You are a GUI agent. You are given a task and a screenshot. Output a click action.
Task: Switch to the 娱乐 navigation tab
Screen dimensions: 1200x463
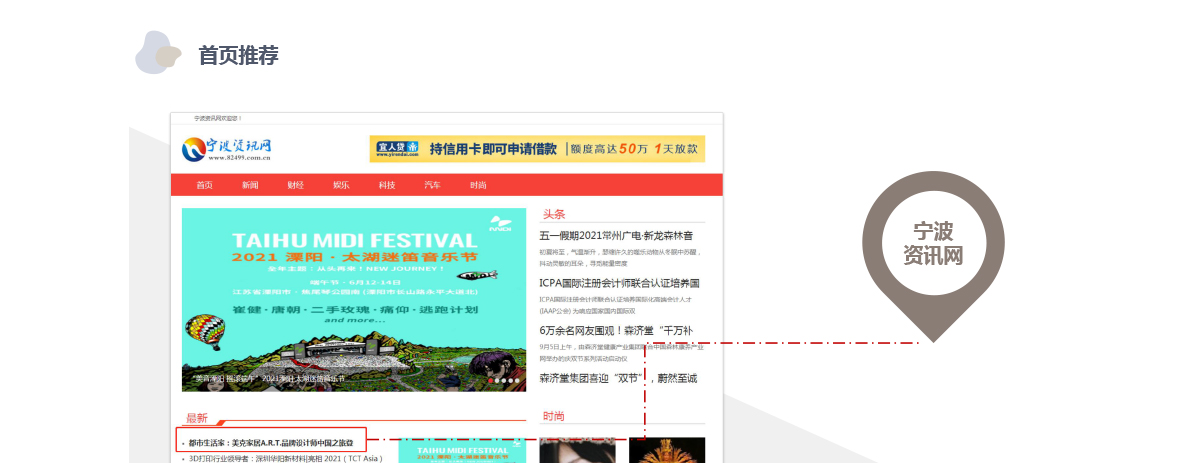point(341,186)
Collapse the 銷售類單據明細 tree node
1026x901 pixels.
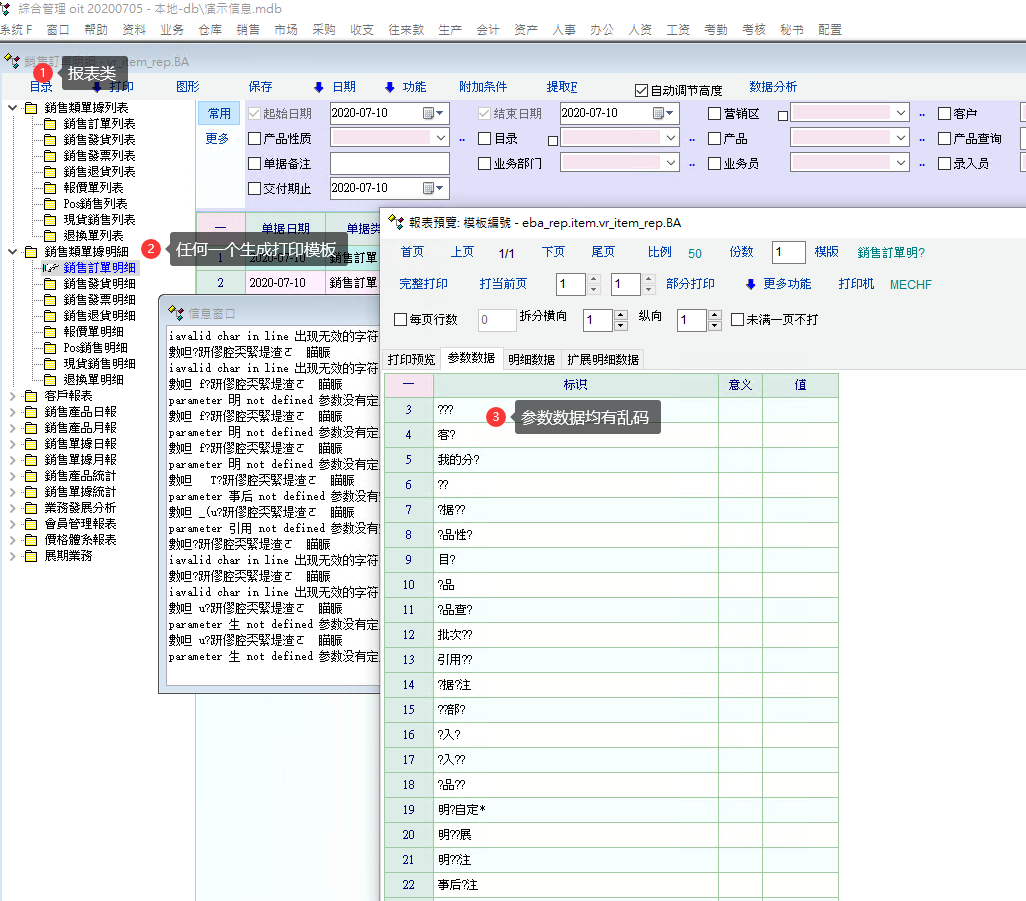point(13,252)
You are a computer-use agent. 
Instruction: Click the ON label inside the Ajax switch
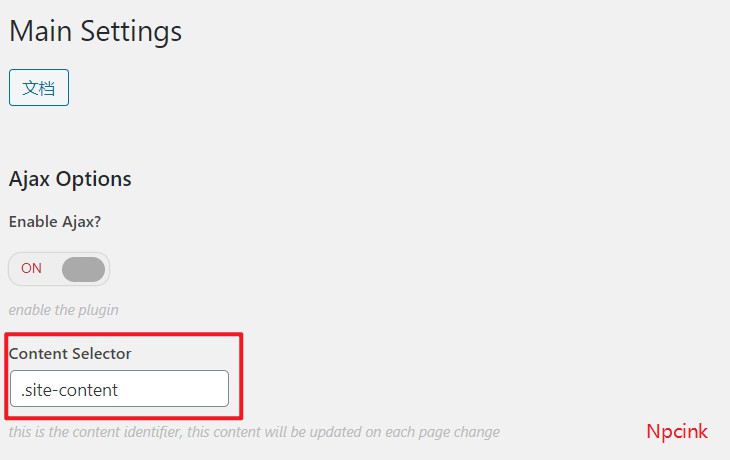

□ □ □ □ □ □ □

What is needed is an exact copy of every line from the one with "1026x901 pixels." to the end of the listing above, with the pictures left out.

1026x901 pixels.
point(13,252)
You are a computer-use agent. 
Instruction: Click the ON label inside the Ajax switch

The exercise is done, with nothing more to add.